On Monday, SAG-AFTRA leadership assembled around 140 top publicists for a conference call to brace them for what was then seen as a likely strike, according to Variety. One person described the vibes as “panicked.” The stars of summer blockbusters like “Oppenheimer,” “Barbie” and the new “Mission Impossible” installation will be pulled from red carpets and press junkets, Crabtree-Ireland said. Members affected by the strike will not be allowed to film any ongoing projects or promote finished ones.
The performers will join Writers Guild of America (WGA) members, who have been on strike since early May after their negotiations with the AMPTP similarly stalled out.
The trade group AMPTP represents major studios, including Disney, Netflix, Paramount, Sony, Universal and Warner Bros. Some 160,000 performers are part of SAG-AFTRA, including big Hollywood names, making entry into the card-holders’ club a major stepping stone for aspiring stars.

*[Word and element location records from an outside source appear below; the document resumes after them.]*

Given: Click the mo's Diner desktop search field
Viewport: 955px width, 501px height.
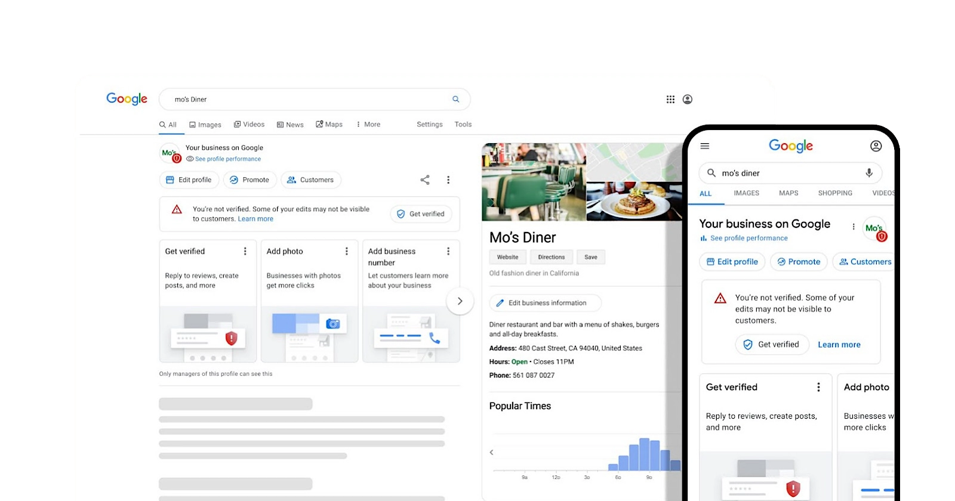Looking at the screenshot, I should (x=315, y=100).
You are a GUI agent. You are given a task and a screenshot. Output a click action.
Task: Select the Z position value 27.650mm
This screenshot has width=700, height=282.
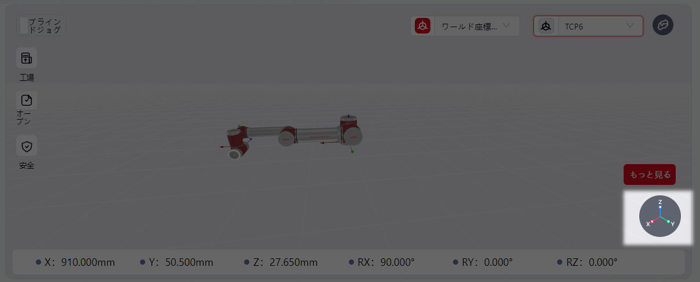292,262
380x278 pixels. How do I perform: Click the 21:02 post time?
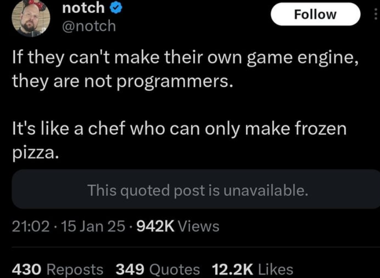click(31, 226)
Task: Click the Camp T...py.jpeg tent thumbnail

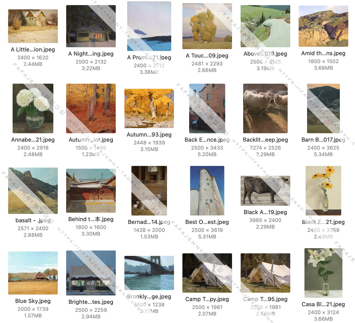Action: click(207, 273)
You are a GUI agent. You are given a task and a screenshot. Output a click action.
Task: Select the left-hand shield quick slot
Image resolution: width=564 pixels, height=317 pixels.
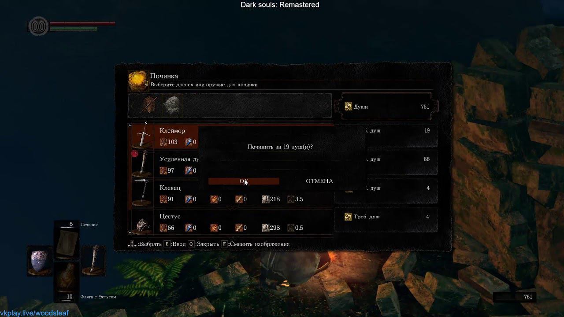tap(40, 261)
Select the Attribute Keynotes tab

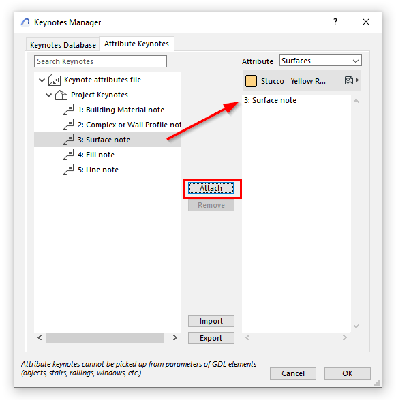136,44
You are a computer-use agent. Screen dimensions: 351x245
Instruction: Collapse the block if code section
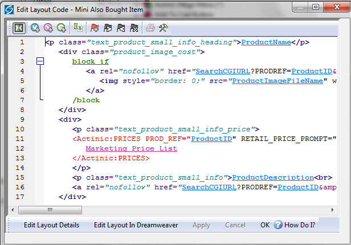pos(40,61)
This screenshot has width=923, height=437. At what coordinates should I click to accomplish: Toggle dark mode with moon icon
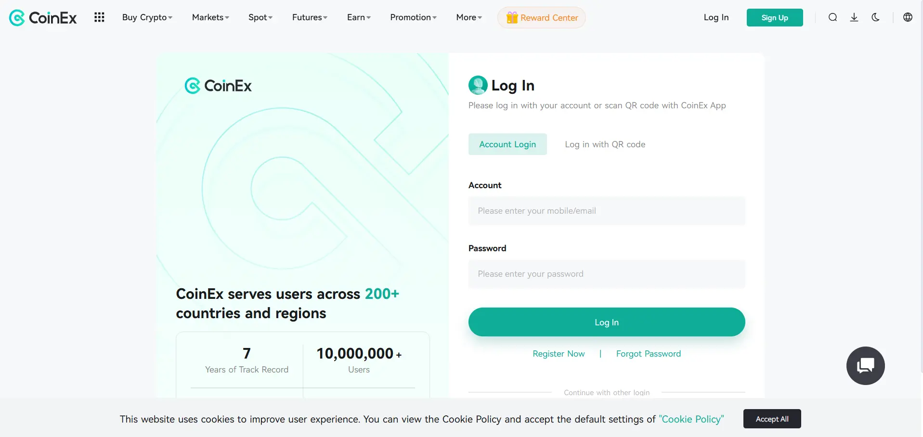pyautogui.click(x=876, y=17)
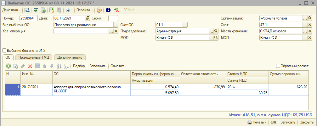Sort rows ascending with А-Я icon
317x126 pixels.
tap(59, 66)
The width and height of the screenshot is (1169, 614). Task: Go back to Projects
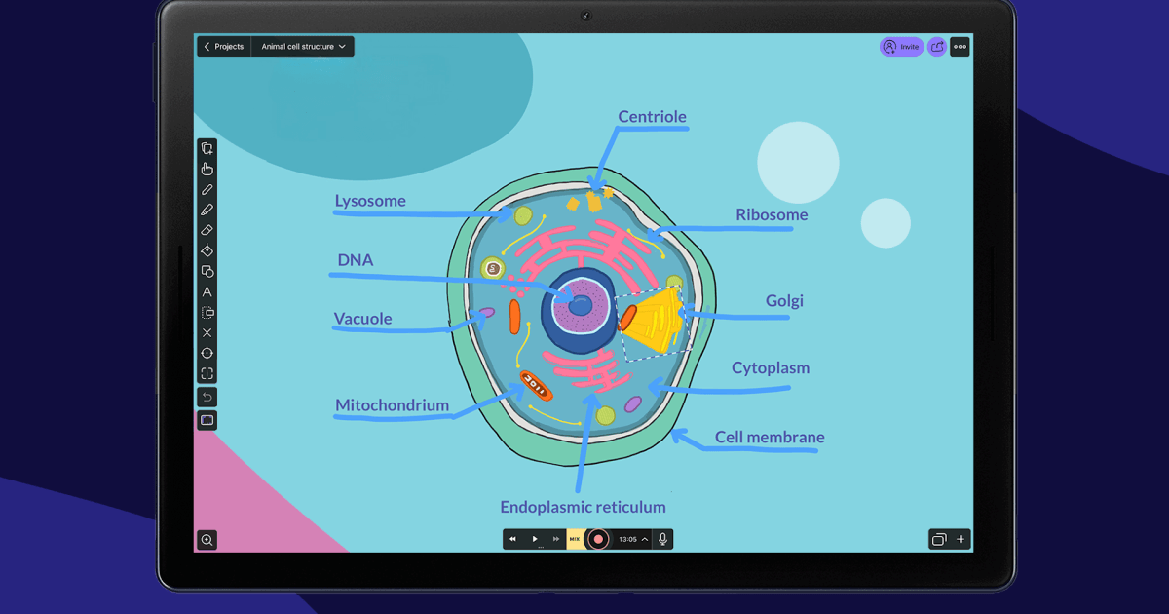pyautogui.click(x=224, y=47)
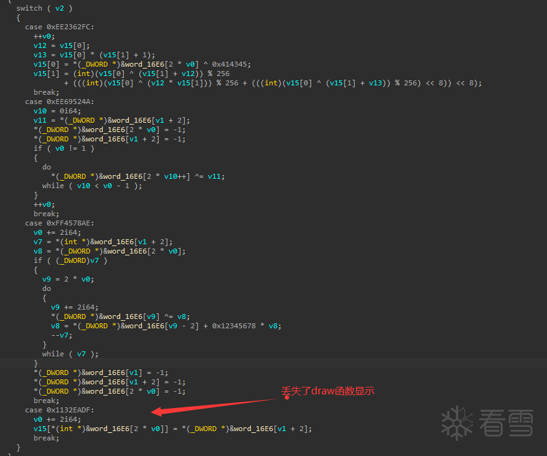Image resolution: width=547 pixels, height=456 pixels.
Task: Select the if ( (_DWORD)v7 ) condition
Action: pos(70,260)
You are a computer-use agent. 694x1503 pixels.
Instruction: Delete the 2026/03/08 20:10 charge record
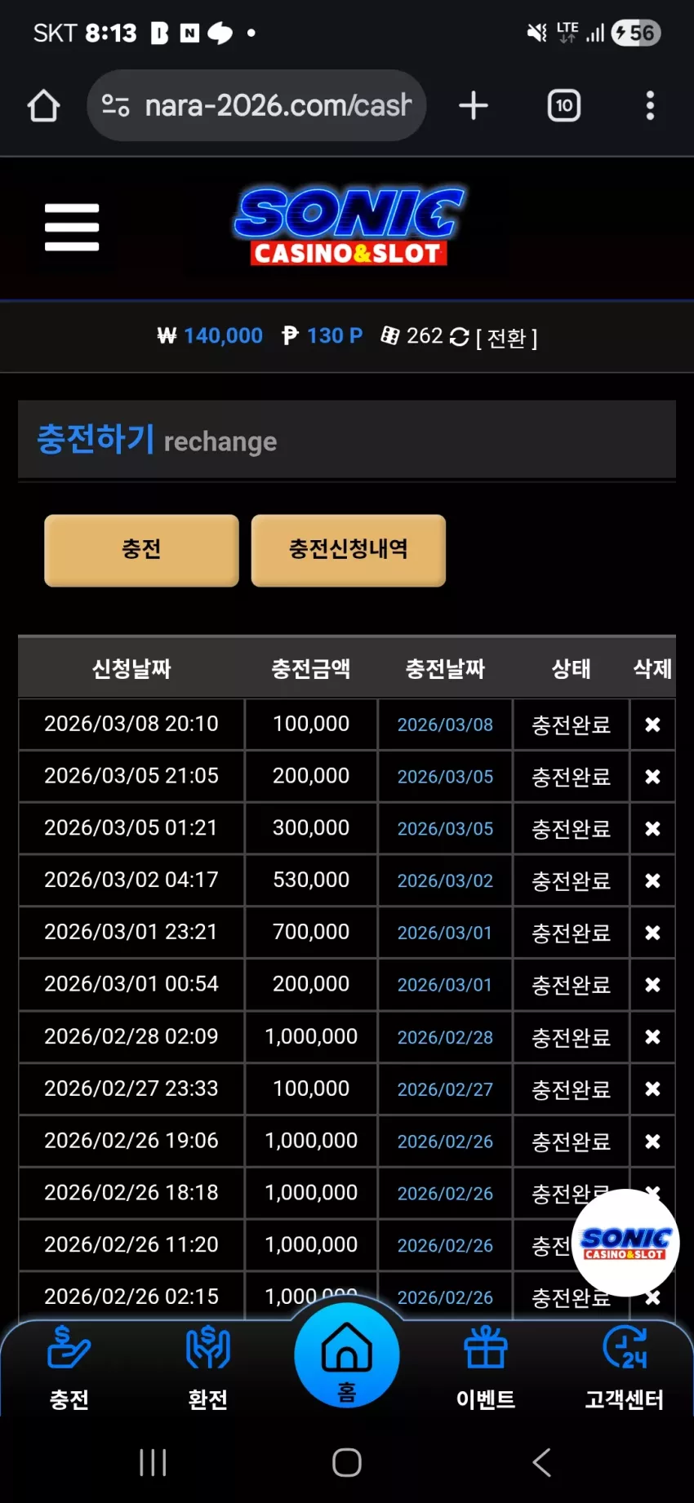pos(652,725)
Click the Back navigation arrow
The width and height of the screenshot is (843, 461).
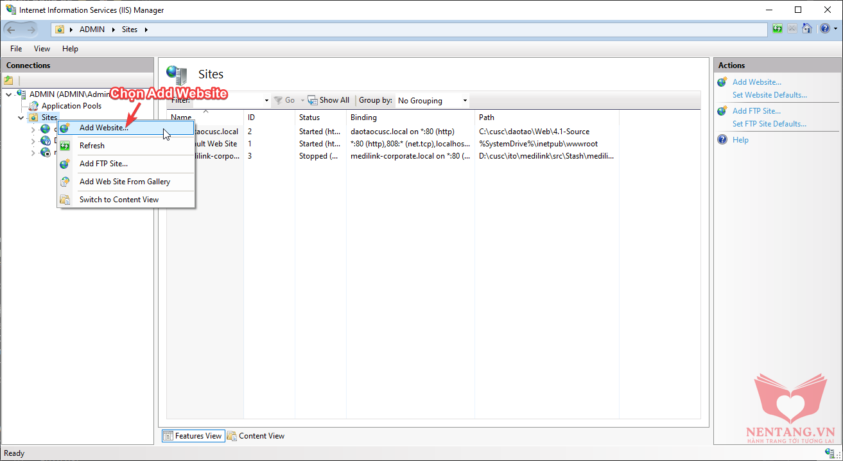12,30
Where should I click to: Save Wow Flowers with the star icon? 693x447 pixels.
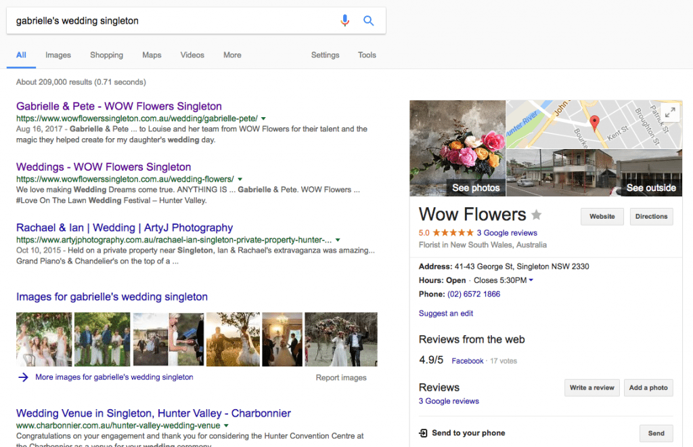537,215
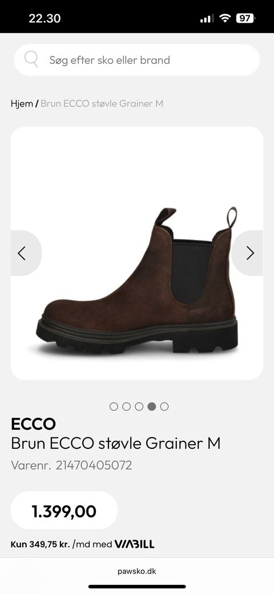Select the fourth filled carousel dot

tap(152, 406)
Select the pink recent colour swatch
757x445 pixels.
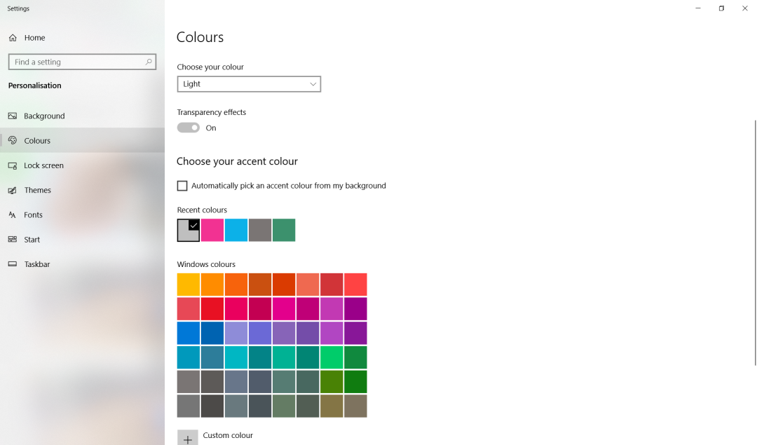coord(212,230)
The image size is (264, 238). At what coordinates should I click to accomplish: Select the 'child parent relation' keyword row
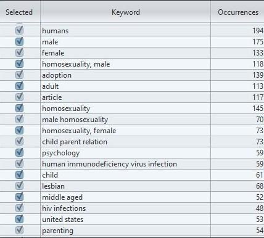click(x=132, y=142)
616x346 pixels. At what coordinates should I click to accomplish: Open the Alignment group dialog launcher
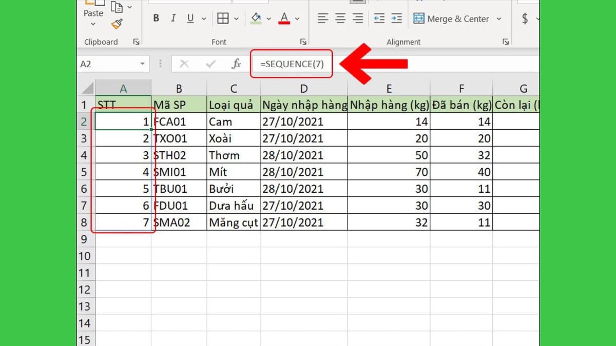506,42
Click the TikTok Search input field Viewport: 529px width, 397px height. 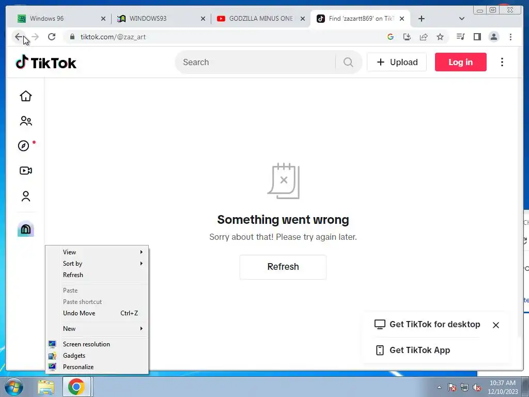[256, 62]
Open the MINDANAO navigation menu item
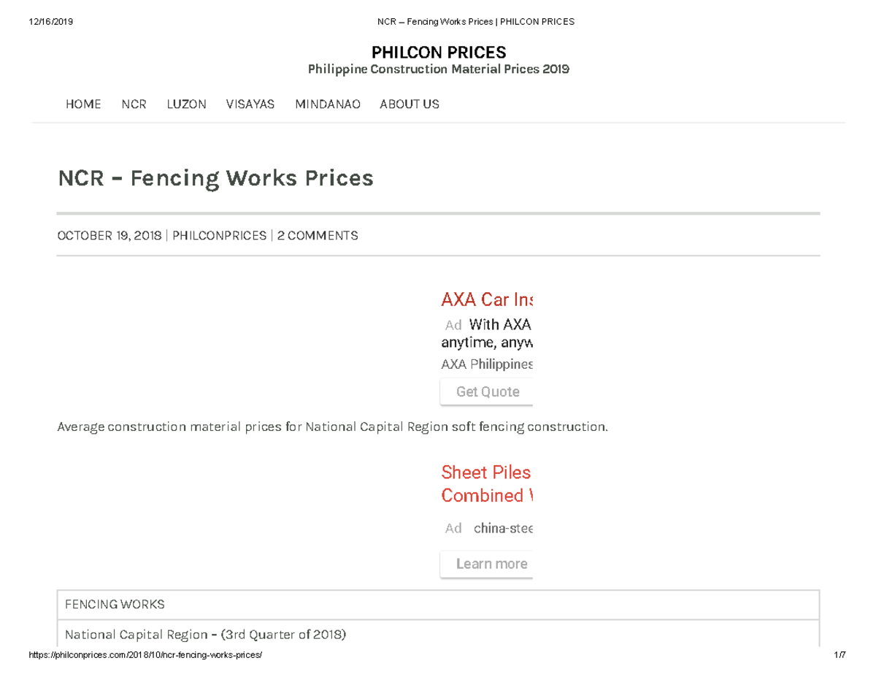 point(327,104)
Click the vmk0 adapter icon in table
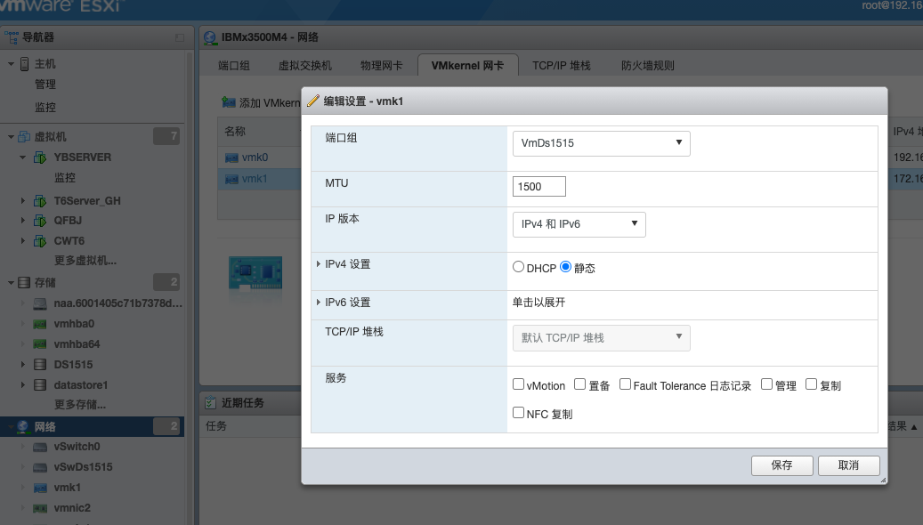The height and width of the screenshot is (525, 923). [232, 158]
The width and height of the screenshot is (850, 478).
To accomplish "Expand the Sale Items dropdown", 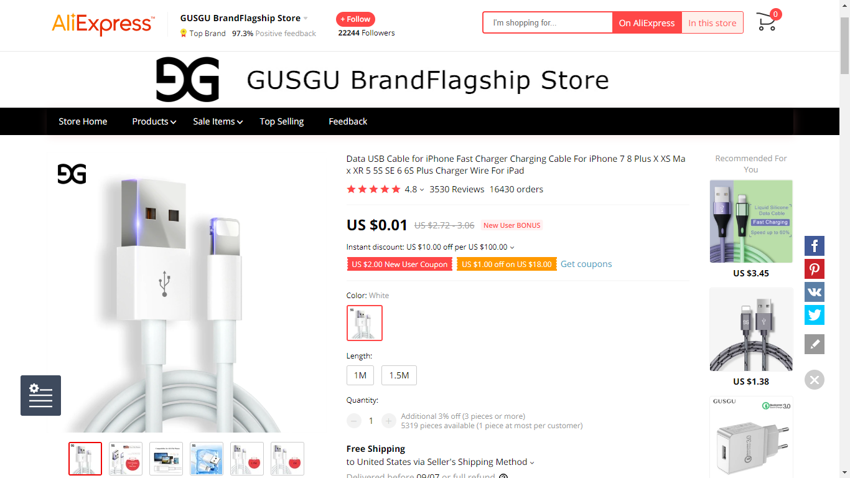I will pos(218,121).
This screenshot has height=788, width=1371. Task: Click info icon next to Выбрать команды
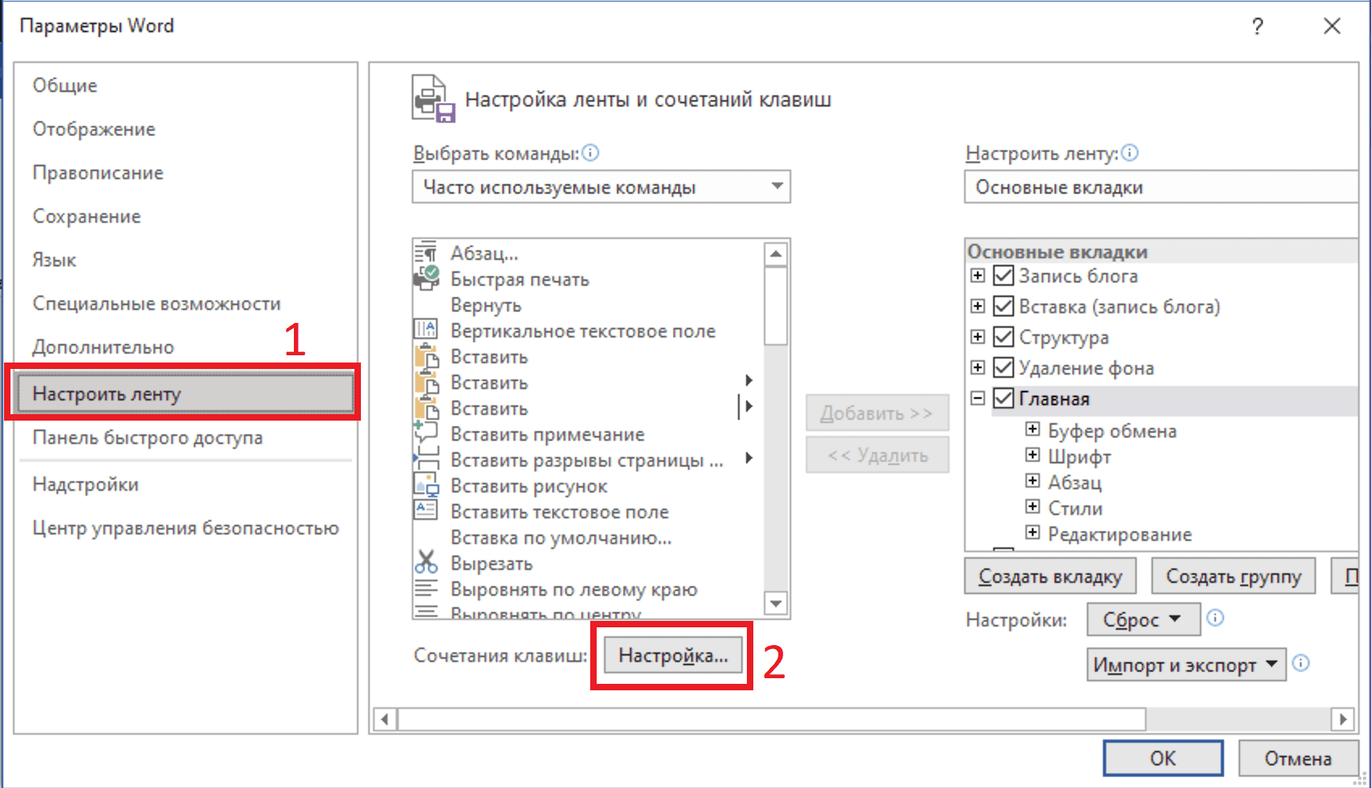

The WGA and SAG-AFTRA have not been on strike at the same time since the 1960s, when they won health care plans, pensions and residual payments. Both now say they face an existential threat from technology that bosses could try to use to replace them; they also share concerns about declining residuals that once bolstered their income.
The AMPTP put what it termed a “groundbreaking AI proposal” across the bargaining table on Wednesday that would allow studios to digitally scan background actors so they only had to pay them for one day of work, according to Crabtree-Ireland. The company would then own that actor’s image in perpetuity and could do whatever they wanted with it without compensating the worker, he said. (The AMPTP said in a statement condemning the strike that the proposal would “protect actors’ digital likenesses for SAG-AFTRA members.”)
Crabtree-Ireland told reporters that a group of CEOs told them Wednesday night that they were not behaving in “a civilized manner” by threatening to strike.
“We told them that it’s not uncivilized to go on strike. It’s a moral right, it’s a human right and it’s a legal right,” he said.
Commentary from studio executives this week appears to have only tangled the path to any agreements with the unions. One executive bluntly told Deadline that the studios’ goal was to “break the WGA” by refusing to negotiate in good faith for several months.
“The endgame is to allow things to drag on until union members start losing their apartments and losing their houses,” an executive told Deadline, which noted other top bosses felt the same.
Disney CEO Bob Iger also incensed union members and their allies by saying the writers and performers were not being “realistic.”
“It’s very disturbing to me,” he said during a Thursday morning appearance on CNBC’s “Squawk Box.”
As Drescher put it: “Eventually, the people break down the gates of Versailles.”